The most common gait flaws that lead to injury

Excessive overpronation is among the most widespread biomechanical issues Pourziaee sees in runners. It occurs when the foot rolls inward more than 15 degrees during the landing phase, causing the arch to flatten with each stride. Over time, this places significant stress on the posterior tibial tendon, which can lead to tendonitis or the gradual development of flatfoot symptoms. Runners with flat feet are particularly prone to this pattern.

High arches present the opposite problem. Rather than rolling inward, a rigid high-arched foot absorbs shock poorly, distributing impact forces in ways that increase the risk of stress fractures. Where a flat foot is too flexible, a high-arched foot is too stiff and both extremes come with consequences as training volume grows.

Excessive vertical oscillation, or bouncing too high with each stride, is another common culprit.
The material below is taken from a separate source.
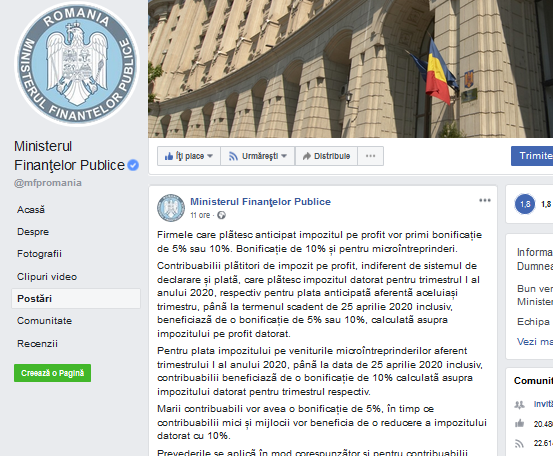Click the globe privacy icon on post
The height and width of the screenshot is (456, 553).
click(221, 215)
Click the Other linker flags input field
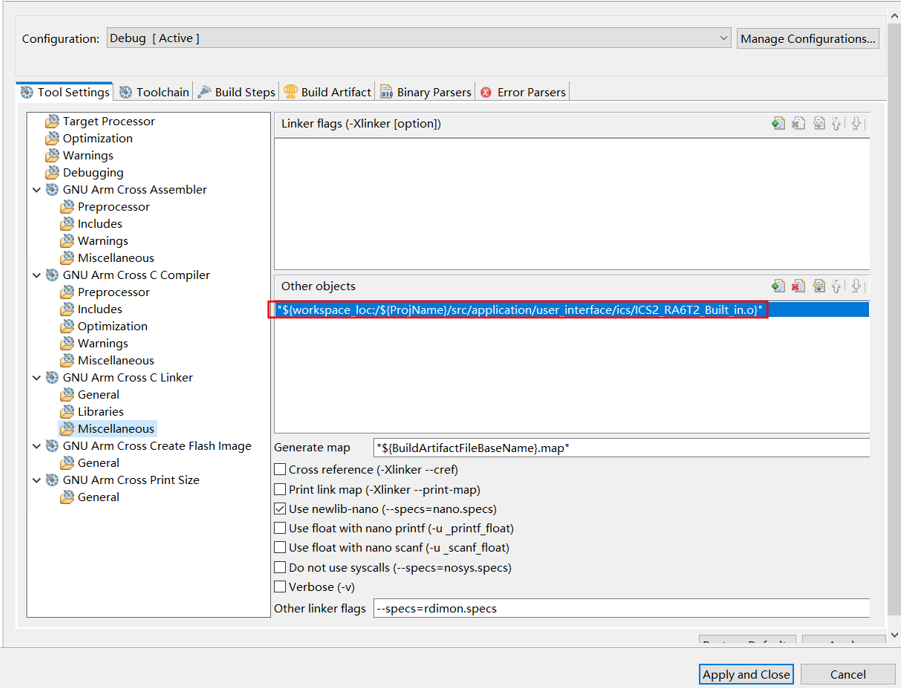This screenshot has width=904, height=688. point(620,608)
Runners who move more up and down than forward are multiplying the repetitive impact forces their bodies must absorb with every step, which accelerates wear on joints and soft tissue.
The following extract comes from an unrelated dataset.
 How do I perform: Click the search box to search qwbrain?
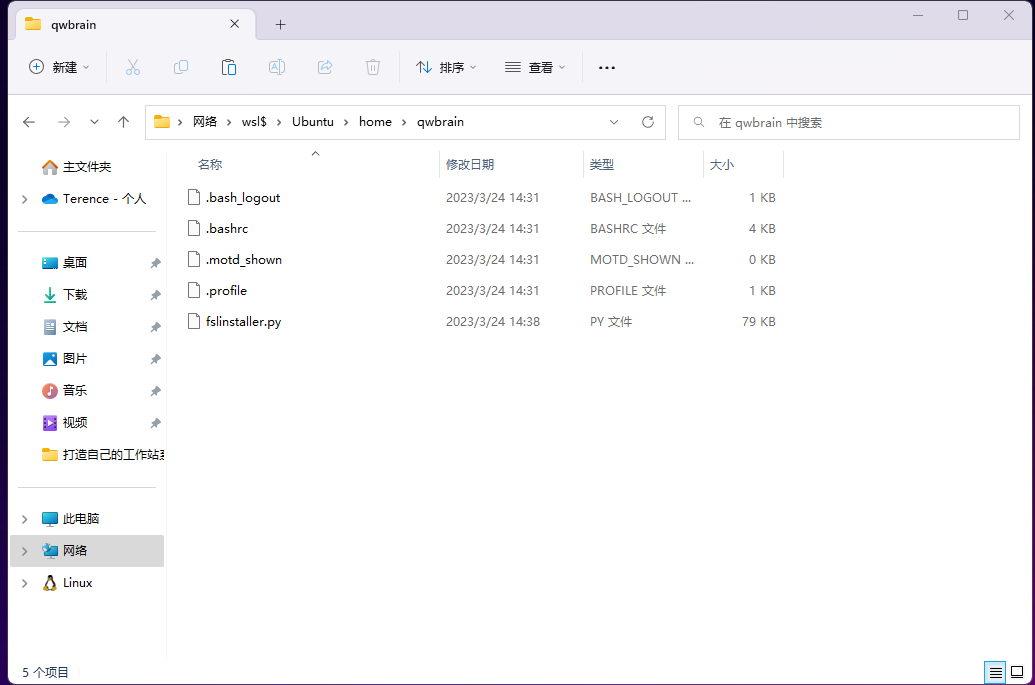pos(848,121)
Hip weakness is a less obvious but equally significant contributor. When the glutes are not doing their job, the body compensates through abnormal loading patterns that travel down the kinetic chain, placing excess strain on the knee and ankle. Runners who experience recurring knee or ankle problems without a clear cause are sometimes dealing with a hip strength issue rather than a local one.

Limited ankle dorsiflexion,  the ability to flex the foot upward toward the shin may be the most underappreciated issue of all. When ankle mobility is restricted, the body shifts load toward the forefoot during each stride, putting the metatarsal bones under repeated stress that can eventually lead to fractures or chronic pain.

How to address these issues before they become injuries

Pourziaee is clear that most of these patterns are correctable, and that addressing them before pushing mileage higher is far more effective than trying to manage injuries after the fact. His starting point for most runners is ankle dorsiflexion mobility, which can be improved through a simple knee-to-wall stretch performed consistently over time. Limited dorsiflexion quietly alters running mechanics in ways that affect the entire lower body, and restoring it can produce noticeable improvements in overall form.

Beyond that, building strength in the foot, ankle and hip complex provides the structural foundation that running at higher volumes demands. Exercises targeting the glutes, single-leg stability work and foot strengthening drills are all worth incorporating into a training routine before mileage begins to climb.

The investment is modest a few focused minutes of mobility and strength work several times a week. The alternative, managing a stress fracture or tendonitis through weeks of forced rest, costs considerably more in time, money and frustration.

Before the next shoe purchase, it may be worth taking a closer look at what the stride is doing first.